Both parties, owners and landmen alike, have homework to do before sitting down at the table. For an owner, there is no advantage in jumping at a proffered lease before learning a few things about the lessee and the world of oil and gas leasing. For landmen, preparation is crucial to getting the best deal for the company that hired them.

Owners can start by determining if anyone else has been contacted about the same tract of land. Relatives and partners may have had the same offer made, and the owner needs to know that. Owners have other research to perform as well, especially if this is the first time they have negotiated an oil and gas lease.

Landmen should identify their bottom line, rank their priorities, and set a deadline for the completion of negotiations. The bottom line should be firm, but the deadline is negotiable. The owner should be allowed the time to understand the deal in full before signing.

Research

Owners (potential lessors) need to know as much as possible about the lessee.

  • Who is the lessee? What type of entity contacted you? It may be an agent/broker, an employee of the oil or gas company, or a middleman of some sort.
  • Perform an internet search on the contact name.
  • Learn about the oil or gas company requesting the lease.
  • Check local newspapers to learn if other properties nearby are seeing leasing activity.
  • Ask the landman for the name of the geological formation in which the proposed lease site is located.

The landman will have done the homework before contacting the owner, but learning more about the potential lessor can make negotiations go more smoothly.

Both parties benefit if everyone remains courteous. Contentious negotiations may fall apart and benefit no one.

▶ Exercise task a
Copy the oil and gas leasing passage word for word, taking everything from "Owners can start" down to "about the lessee.".

▶ Input
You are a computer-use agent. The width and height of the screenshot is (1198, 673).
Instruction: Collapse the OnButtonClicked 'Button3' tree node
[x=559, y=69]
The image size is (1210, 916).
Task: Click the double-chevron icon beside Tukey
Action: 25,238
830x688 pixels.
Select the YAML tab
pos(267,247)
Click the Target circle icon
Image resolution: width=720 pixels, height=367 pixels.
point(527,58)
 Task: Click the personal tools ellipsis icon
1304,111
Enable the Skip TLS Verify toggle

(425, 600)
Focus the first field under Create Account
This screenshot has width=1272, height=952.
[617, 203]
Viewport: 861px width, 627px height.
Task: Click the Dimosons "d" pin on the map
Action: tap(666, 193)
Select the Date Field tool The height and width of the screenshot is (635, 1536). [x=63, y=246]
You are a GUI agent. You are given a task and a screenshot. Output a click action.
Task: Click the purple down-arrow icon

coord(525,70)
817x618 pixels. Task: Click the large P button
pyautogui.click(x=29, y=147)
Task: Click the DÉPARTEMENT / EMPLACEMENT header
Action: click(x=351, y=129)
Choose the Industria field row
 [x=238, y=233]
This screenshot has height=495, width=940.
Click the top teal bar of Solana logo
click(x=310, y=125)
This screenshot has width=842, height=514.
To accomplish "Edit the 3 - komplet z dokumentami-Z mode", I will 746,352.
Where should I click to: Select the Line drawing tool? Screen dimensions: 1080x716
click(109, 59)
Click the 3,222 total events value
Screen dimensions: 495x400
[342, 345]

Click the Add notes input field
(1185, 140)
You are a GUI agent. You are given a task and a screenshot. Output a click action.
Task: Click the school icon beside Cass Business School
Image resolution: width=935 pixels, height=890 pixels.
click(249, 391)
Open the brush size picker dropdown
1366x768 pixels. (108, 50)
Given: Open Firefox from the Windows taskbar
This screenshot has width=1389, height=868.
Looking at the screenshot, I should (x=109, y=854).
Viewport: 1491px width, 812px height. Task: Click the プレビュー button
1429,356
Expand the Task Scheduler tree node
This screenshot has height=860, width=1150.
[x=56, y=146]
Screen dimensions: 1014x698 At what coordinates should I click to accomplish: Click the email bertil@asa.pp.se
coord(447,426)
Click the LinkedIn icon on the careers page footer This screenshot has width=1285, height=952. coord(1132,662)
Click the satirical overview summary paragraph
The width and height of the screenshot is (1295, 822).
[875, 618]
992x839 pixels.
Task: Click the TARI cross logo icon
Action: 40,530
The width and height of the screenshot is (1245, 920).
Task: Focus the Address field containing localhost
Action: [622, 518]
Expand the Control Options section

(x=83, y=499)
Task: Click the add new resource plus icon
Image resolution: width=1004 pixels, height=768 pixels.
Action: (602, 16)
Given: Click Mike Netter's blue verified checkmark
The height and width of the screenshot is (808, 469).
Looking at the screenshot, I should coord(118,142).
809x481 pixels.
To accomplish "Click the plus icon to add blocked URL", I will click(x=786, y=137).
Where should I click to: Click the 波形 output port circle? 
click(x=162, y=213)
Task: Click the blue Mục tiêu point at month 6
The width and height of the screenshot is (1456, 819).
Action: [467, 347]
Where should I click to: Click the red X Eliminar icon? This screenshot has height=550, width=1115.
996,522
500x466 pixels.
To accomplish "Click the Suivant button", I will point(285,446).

▶ Exercise task b
Output the rows as a Markdown table with columns No. and Line. Include everything from the row containing "Enable the Skip TLS Verify toggle" down to the row containing "coord(447,426)", both included, and skip blank rows.

▶ Correct output a
Owners can start by determining if anyone else has been contacted about the same tract of land. Relatives and partners may have had the same offer made, and the owner needs to know that. Owners have other research to perform as well, especially if this is the first time they have negotiated an oil and gas lease.

Landmen should identify their bottom line, rank their priorities, and set a deadline for the completion of negotiations. The bottom line should be firm, but the deadline is negotiable. The owner should be allowed the time to understand the deal in full before signing.

Research

Owners (potential lessors) need to know as much as possible about the lessee.

▶ Correct output b
| No. | Line |
|---|---|
| 1 | Enable the Skip TLS Verify toggle |
| 2 | (425, 600) |
| 3 | Focus the first field under Create Account |
| 4 | This screenshot has width=1272, height=952. |
| 5 | [617, 203] |
| 6 | Viewport: 861px width, 627px height. |
| 7 | Task: Click the Dimosons "d" pin on the map |
| 8 | Action: tap(666, 193) |
| 9 | Select the Date Field tool The height and width of the screenshot is (635, 1536). [x=63, y=246] |
| 10 | You are a GUI agent. You are given a task and a screenshot. Output a click action. |
| 11 | Task: Click the purple down-arrow icon |
| 12 | coord(525,70) |
| 13 | 817x618 pixels. Task: Click the large P button |
| 14 | pyautogui.click(x=29, y=147) |
| 15 | Task: Click the DÉPARTEMENT / EMPLACEMENT header |
| 16 | Action: click(x=351, y=129) |
| 17 | Choose the Industria field row |
| 18 |  [x=238, y=233] |
| 19 | This screenshot has height=495, width=940. |
| 20 | Click the top teal bar of Solana logo |
| 21 | click(x=310, y=125) |
| 22 | This screenshot has width=842, height=514. |
| 23 | To accomplish "Edit the 3 - komplet z dokumentami-Z mode", I will 746,352. |
| 24 | Where should I click to: Select the Line drawing tool? Screen dimensions: 1080x716 |
| 25 | click(109, 59) |
| 26 | Click the 3,222 total events value |
| 27 | Screen dimensions: 495x400 |
| 28 | [342, 345] |
| 29 | Click the Add notes input field |
| 30 | (1185, 140) |
| 31 | You are a GUI agent. You are given a task and a screenshot. Output a click action. |
| 32 | Task: Click the school icon beside Cass Business School |
| 33 | Image resolution: width=935 pixels, height=890 pixels. |
| 34 | click(249, 391) |
| 35 | Open the brush size picker dropdown |
| 36 | 1366x768 pixels. (108, 50) |
| 37 | Given: Open Firefox from the Windows taskbar |
| 38 | This screenshot has width=1389, height=868. |
| 39 | Looking at the screenshot, I should (x=109, y=854). |
| 40 | Viewport: 1491px width, 812px height. Task: Click the プレビュー button |
| 41 | 1429,356 |
| 42 | Expand the Task Scheduler tree node |
| 43 | This screenshot has height=860, width=1150. |
| 44 | [x=56, y=146] |
| 45 | Screen dimensions: 1014x698 At what coordinates should I click to accomplish: Click the email bertil@asa.pp.se |
| 46 | coord(447,426) |